**To do**
Please count how many lines of the data include the word "agent". Give only that number in reply.

**Entries shown**
****************
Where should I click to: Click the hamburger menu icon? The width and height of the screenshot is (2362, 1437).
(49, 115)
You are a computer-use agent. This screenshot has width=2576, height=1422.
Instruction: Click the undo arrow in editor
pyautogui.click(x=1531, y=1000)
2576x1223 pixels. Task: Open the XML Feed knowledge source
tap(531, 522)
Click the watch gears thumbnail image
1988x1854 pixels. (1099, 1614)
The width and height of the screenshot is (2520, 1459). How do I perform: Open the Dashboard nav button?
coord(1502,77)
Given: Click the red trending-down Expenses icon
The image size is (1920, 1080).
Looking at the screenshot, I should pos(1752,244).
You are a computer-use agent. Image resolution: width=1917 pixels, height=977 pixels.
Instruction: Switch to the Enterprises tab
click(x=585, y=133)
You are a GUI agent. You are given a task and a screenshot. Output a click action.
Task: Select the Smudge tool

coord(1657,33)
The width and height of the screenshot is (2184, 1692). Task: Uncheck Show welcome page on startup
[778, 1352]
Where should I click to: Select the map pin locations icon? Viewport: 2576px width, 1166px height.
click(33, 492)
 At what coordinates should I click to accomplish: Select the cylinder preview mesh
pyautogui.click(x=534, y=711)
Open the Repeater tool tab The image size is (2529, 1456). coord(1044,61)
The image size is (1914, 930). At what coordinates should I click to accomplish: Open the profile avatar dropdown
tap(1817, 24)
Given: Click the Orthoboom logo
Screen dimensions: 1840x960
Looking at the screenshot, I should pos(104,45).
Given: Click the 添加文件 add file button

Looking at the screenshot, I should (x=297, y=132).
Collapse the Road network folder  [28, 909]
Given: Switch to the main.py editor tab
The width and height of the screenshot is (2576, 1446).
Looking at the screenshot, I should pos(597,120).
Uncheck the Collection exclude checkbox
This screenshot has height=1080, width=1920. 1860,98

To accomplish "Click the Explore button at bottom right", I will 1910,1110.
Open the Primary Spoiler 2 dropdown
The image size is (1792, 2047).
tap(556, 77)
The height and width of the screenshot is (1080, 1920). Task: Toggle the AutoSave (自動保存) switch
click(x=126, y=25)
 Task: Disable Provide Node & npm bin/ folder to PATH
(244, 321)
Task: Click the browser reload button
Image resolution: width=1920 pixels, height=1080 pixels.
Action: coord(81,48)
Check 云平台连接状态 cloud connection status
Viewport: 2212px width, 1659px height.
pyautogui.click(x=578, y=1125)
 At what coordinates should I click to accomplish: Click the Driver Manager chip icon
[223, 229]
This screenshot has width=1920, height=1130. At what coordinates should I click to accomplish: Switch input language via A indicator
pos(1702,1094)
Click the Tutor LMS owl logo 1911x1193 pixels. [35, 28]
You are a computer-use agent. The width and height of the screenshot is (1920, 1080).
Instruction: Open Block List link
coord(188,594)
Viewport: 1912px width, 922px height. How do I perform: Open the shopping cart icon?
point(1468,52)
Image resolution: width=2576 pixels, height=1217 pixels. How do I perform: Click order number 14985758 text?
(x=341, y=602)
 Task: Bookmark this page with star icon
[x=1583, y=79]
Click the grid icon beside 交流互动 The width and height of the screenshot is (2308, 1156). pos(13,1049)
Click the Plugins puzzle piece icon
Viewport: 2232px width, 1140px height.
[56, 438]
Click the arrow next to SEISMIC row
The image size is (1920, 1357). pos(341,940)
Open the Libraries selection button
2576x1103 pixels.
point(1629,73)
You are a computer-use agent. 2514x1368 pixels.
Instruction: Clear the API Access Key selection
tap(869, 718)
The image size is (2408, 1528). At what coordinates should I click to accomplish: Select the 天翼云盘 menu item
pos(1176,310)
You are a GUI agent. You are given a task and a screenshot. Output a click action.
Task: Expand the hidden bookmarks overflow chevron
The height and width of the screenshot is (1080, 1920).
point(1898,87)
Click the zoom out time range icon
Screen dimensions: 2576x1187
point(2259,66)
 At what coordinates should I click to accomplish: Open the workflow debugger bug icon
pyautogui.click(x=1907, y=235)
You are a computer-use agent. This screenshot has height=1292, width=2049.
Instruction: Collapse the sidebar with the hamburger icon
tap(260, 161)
****************
**Result for this exercise**
7